* [What to do]
Reproduce every line of the listing from the line containing "844x528 pixels. Task: Open" down to the line containing "pyautogui.click(x=49, y=559)", both ends included and the requests kept. Adjust each coordinate in the answers by -32.

* [Data listing]

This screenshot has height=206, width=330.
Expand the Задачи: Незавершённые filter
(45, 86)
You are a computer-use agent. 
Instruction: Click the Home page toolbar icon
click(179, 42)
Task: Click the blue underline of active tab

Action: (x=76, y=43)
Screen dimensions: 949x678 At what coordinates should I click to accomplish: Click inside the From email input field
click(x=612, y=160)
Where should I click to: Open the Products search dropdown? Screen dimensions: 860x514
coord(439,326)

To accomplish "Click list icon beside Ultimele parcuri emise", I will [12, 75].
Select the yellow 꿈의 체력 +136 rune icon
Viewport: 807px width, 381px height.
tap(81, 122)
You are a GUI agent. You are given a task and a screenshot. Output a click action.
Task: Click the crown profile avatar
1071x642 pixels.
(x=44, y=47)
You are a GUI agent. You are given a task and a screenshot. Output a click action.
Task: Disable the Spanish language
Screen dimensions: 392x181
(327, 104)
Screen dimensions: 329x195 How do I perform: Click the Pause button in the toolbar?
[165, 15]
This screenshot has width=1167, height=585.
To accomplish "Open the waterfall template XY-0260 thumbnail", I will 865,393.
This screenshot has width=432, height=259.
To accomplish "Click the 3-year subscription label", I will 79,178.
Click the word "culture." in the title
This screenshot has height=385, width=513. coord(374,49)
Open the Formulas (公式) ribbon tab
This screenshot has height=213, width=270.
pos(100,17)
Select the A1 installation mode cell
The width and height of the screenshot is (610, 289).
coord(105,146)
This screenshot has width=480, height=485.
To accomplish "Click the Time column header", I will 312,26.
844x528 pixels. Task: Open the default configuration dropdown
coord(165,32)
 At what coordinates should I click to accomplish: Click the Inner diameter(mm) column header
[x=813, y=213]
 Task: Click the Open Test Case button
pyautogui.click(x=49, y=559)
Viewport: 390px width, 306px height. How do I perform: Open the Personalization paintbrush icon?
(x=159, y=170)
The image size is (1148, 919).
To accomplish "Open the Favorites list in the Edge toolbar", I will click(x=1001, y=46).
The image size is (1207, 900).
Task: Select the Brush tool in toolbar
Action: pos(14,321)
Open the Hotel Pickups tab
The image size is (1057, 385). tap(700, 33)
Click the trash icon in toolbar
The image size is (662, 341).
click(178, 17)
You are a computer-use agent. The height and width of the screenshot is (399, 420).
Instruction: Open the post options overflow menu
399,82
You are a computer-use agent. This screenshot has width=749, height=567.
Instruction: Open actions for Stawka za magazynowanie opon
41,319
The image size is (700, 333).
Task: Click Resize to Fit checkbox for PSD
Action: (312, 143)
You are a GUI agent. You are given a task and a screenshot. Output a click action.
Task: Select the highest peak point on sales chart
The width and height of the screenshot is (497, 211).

* [Problem solution]
844x528 pixels. Task: Open the default configuration dropdown
coord(133,0)
 At what coordinates should I click to accomplish: Click the Inner diameter(mm) column header
[x=781, y=181]
 Task: Click the Open Test Case button
pyautogui.click(x=17, y=527)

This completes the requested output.